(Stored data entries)
>>>>

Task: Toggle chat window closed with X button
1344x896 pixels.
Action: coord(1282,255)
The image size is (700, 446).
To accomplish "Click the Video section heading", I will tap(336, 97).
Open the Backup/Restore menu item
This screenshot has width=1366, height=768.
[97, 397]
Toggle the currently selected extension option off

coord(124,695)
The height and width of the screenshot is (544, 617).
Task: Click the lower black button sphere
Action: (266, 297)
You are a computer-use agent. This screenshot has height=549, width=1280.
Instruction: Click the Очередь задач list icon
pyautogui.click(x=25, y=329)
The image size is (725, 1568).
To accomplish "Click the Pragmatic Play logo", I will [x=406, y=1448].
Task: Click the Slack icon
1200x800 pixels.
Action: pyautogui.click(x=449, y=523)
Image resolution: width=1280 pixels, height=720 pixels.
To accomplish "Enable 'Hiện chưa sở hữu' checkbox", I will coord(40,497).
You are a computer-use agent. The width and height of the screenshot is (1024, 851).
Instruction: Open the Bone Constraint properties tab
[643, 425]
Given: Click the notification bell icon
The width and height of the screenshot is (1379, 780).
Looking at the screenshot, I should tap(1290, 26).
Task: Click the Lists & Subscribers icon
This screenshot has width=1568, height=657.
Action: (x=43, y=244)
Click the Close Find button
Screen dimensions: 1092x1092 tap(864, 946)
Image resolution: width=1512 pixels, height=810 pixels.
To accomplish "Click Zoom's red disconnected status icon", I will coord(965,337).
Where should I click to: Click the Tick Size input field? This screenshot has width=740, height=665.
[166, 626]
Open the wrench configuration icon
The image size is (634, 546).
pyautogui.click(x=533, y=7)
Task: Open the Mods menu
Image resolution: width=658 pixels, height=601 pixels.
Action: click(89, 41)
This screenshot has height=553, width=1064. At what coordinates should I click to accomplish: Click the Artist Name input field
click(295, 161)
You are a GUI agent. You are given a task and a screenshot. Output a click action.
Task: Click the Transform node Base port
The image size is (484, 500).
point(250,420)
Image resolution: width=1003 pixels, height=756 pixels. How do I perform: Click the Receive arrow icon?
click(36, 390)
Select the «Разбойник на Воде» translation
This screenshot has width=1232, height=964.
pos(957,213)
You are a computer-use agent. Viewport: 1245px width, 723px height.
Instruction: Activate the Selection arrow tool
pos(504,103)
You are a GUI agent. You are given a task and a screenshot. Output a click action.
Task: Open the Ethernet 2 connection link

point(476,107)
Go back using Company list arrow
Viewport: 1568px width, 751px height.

<<<<

## TRY IT
Transcribe all of the lines in the records precisely.

## ANSWER AREA
Task: Toggle chat window closed with X button
1344x896 pixels.
Action: coord(1282,255)
The image size is (700, 446).
To accomplish "Click the Video section heading", I will tap(336, 97).
Open the Backup/Restore menu item
This screenshot has width=1366, height=768.
[97, 397]
Toggle the currently selected extension option off

coord(124,695)
The height and width of the screenshot is (544, 617).
Task: Click the lower black button sphere
Action: (266, 297)
You are a computer-use agent. This screenshot has height=549, width=1280.
Instruction: Click the Очередь задач list icon
pyautogui.click(x=25, y=329)
The image size is (725, 1568).
To accomplish "Click the Pragmatic Play logo", I will [x=406, y=1448].
Task: Click the Slack icon
1200x800 pixels.
Action: pyautogui.click(x=449, y=523)
Image resolution: width=1280 pixels, height=720 pixels.
To accomplish "Enable 'Hiện chưa sở hữu' checkbox", I will coord(40,497).
You are a computer-use agent. The width and height of the screenshot is (1024, 851).
Instruction: Open the Bone Constraint properties tab
[643, 425]
Given: Click the notification bell icon
The width and height of the screenshot is (1379, 780).
Looking at the screenshot, I should tap(1290, 26).
Task: Click the Lists & Subscribers icon
This screenshot has width=1568, height=657.
Action: (x=43, y=244)
Click the Close Find button
Screen dimensions: 1092x1092 tap(864, 946)
Image resolution: width=1512 pixels, height=810 pixels.
To accomplish "Click Zoom's red disconnected status icon", I will coord(965,337).
Where should I click to: Click the Tick Size input field? This screenshot has width=740, height=665.
[166, 626]
Open the wrench configuration icon
The image size is (634, 546).
pyautogui.click(x=533, y=7)
Task: Open the Mods menu
Image resolution: width=658 pixels, height=601 pixels.
Action: click(89, 41)
This screenshot has height=553, width=1064. At what coordinates should I click to accomplish: Click the Artist Name input field
click(295, 161)
You are a GUI agent. You are given a task and a screenshot. Output a click action.
Task: Click the Transform node Base port
The image size is (484, 500).
point(250,420)
Image resolution: width=1003 pixels, height=756 pixels. How do I perform: Click the Receive arrow icon?
click(36, 390)
Select the «Разбойник на Воде» translation
This screenshot has width=1232, height=964.
pos(957,213)
You are a computer-use agent. Viewport: 1245px width, 723px height.
Instruction: Activate the Selection arrow tool
pos(504,103)
You are a GUI agent. You are given a task and a screenshot. Output a click action.
Task: Open the Ethernet 2 connection link

point(476,107)
Go back using Company list arrow
Viewport: 1568px width, 751px height.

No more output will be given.